Subordination, and even humiliation, as a fundamental condition of women in traditional, i.e. "orthodox", Jewish societies derives from the androcentric view of Judaism as a text-oriented religion. Despite the Talmudic segregation, Jewish women continued to sing in the framework, and seldom outside, of their communities, developing their own, rich song repertoires in vernacular Jewish languages. Their active voices became, therefore, a latent threat to men in public and intimate spaces. Evidently, the enforcement of a strict sexual segregation in the realm of singing led to the development of physical and temporal spaces where musical performances by women were carried on, away from the eyes (or rather the ears) of men. This segregation remained rather theoretical, as men were constantly "exposed" to transgressions of the Talmudic dictum, even if by accident.

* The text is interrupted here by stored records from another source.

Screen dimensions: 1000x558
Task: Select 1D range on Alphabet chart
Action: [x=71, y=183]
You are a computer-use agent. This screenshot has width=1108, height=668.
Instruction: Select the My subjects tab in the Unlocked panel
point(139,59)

The Judeo-Spanish or Ladino folk song of the Sephardi Jews is one the richest and most vibrant Jewish repertoires which reached the twentieth century in full blossom. This repertoire has its roots in medieval Spain, although it was considerably expanded and transformed in the five hundred years that elapsed since the expulsion of the Jews from Spain in 1492. The repertoire comprises songs from different genres. One of the most venerable among them is the romance, an epic-lyric ballad. The Sephardi romance and songs of other types were transmitted by Sephardi women in Morocco and throughout the Sephardi settlements in the Ottoman Empire. We emphasize here the survival of the romance among Sephardi women, because of the "problematic" subjects it treats in some texts, such as female infidelity, incest and rape.

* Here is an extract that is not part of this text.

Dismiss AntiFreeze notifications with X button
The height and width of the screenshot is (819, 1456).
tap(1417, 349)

If Sephardi women were subordinated to men's authority, and if men's authority expressed in religious texts ruled out the listening to their voice of women in general, and to their songs of "obscene" content in particular, then what was the social mechanism that allowed for the continuous practice and the survival of the Sephardi folk song among women? The answer to this question is the subject of the following paragraphs.

 

Women: the great absent of Jewish music research

The sexual segregation of the women's voice and the inability of their majority to read written texts excluded them from active participation in the institutionalized rituals of Judaism. These rituals constitute the bulk of social contexts where music was performed in a traditional Jewish community.

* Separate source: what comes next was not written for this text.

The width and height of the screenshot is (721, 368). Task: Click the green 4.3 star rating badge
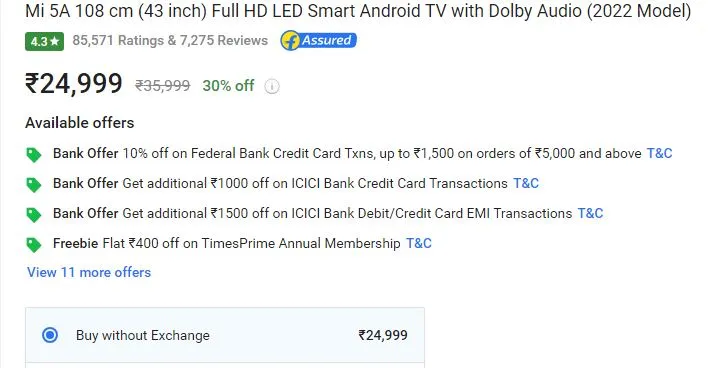point(45,41)
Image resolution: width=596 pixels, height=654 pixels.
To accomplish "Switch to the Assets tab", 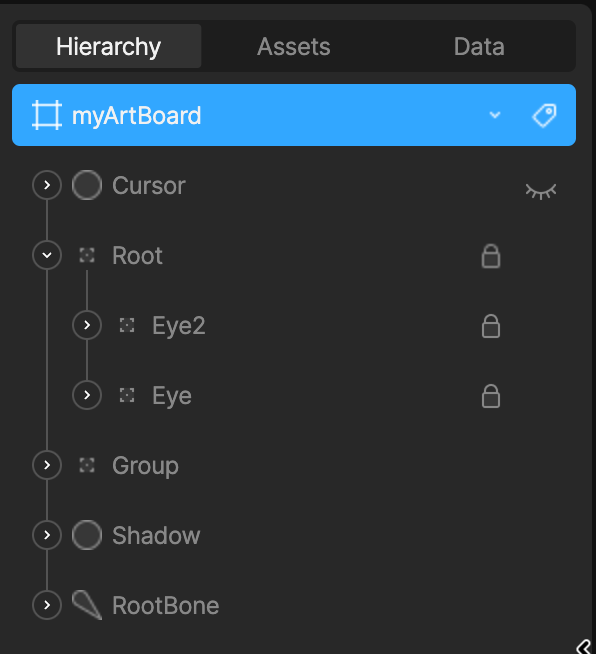I will [x=294, y=46].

Musicology perpetuated this segregation by treating separately women and men's repertoires on the basis of a series of dichotomies based on the language of the texts of the songs (Hebrew for men/vernacular Jewish languages for women); contexts of performance (year cycle for men/ life cycle for women) and style (recitative, cantillation, "great" music traditions for men / folk songs, "small" music traditions for women). When the oral component of Jewish music was recognized as a vital source and started to be documented since the late nineteenth century, the carriers of this lore, women, were practically absent from the scholarly discourse.

The most influential text on Jewish music to date (Idelsohn 1929) limits its treatment of women to three [!] sentences: 1) "participation of women in the [Second] Temple choir is nowhere traceable"; 2) "women are excluded from participation in religious music"; 3) "[Eastern European Jewish] women were generally kept at home, excluded from instruction in Hebrew lore. They received their religious and ethical education from their mothers and from books in Yiddish, and awaited the ideal marriage to men well versed in the Torah but utterly unprepared and ignorant of worldly matters. The bride knew that in most cases she would be doomed to help her husband earn a living... All these bitter experiences of life struck the Jewish woman primarily, and found utterance in her song... These songs are in a pathetic style and in a desperate sadness" (Idelsohn 1929: 16, 27 and 394-395 respectively). A Jewish woman in Idelsohn's eyes is a subordinated subject, and her song a passive expression of this subordination. Evidently Idelsohn was projecting in these sentences a perception originating in his own Eastern European society. Moreover, in his brief exposition of Judeo-Spanish songs, Idelsohn (1929:376-8) does not mention that these were actually transmitted by women. Apparently Idelsohn compiled these musical "objects" of the Sephardi tradition from secondary sources and one wonders if he ever interviewed Sephardi women (cf. Katz 1972-5).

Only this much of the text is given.